In that forest, composing it, were the man's aunts and great-aunts, his sisters and great-great-great-aunts. With most, in fact, the relationship was far closer and far more difficult to define. There were trees that were both aunt and great-great-aunt, trees that were at once sister, great-aunt, and great-great-great-aunt, and every other attempted combination. It was an ancient story, and an essential part of the forest's tradition. Individual ancestors, half unwilling, had contributed their seed to lines to which their own fathers, grandfathers, and great-grandfathers, ad infinitum, had already contributed.
On calm, clear nights, there were also sounds: a rustling, much like voices. "Come, Come," the trees beckoned. Their tones consisted both of the wind-ruffled leaves that had allured his ancestors and of the very voices, part human, that had been inherited from these ancestors.

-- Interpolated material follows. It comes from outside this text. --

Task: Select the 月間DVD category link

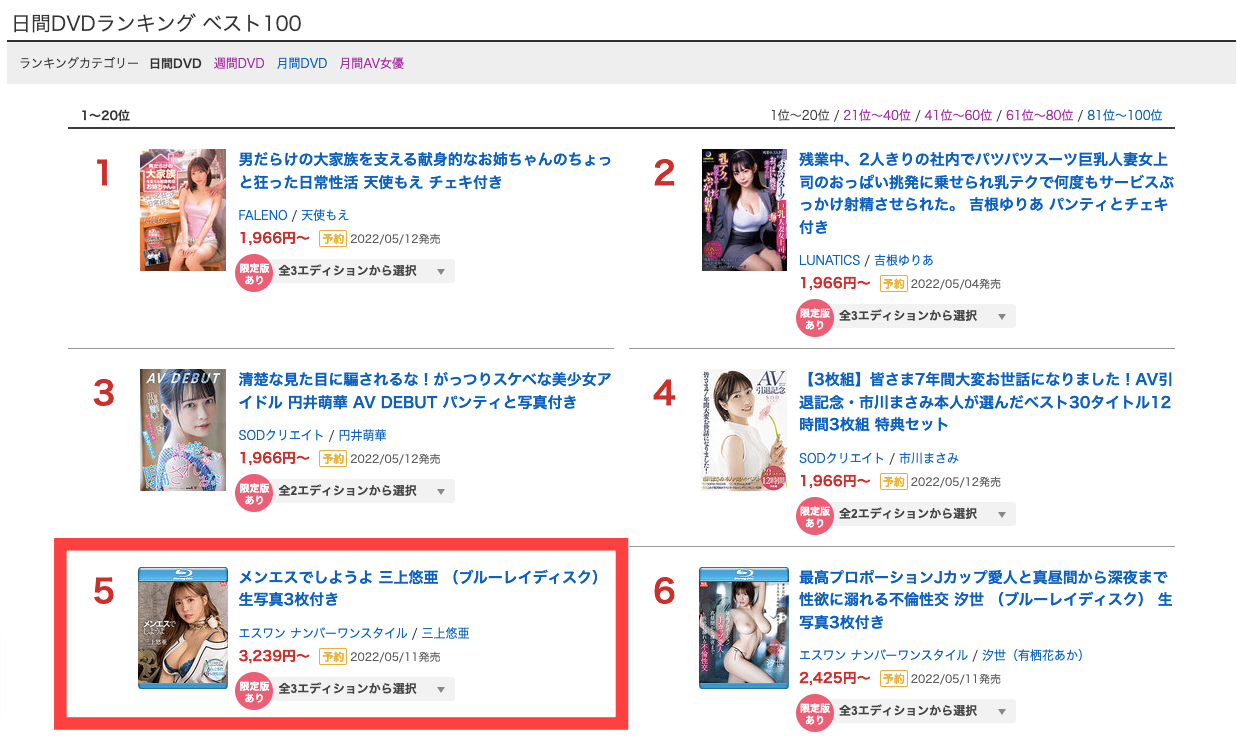Action: (302, 62)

Their echoes diseased and enchanted him.
That desire, of course, did occasionally defeat him. Infrequently, despising himself, he descended into the trees. They welcomed him with broad arms, part wood, part bone. They caressed him in private ways, twigs against flesh. They whispered, close to his ear, in voices that were shudderingly similar to that of his father, his grandfather, his own: "It has been too long." Wild and sobbing, he ground himself into the bark, contributing new fluids to that horrifying and implacable history, written and rewritten upon itself. Into that sick flesh, he deposited new daughters, consisting of yet another iteration of his family's great blood.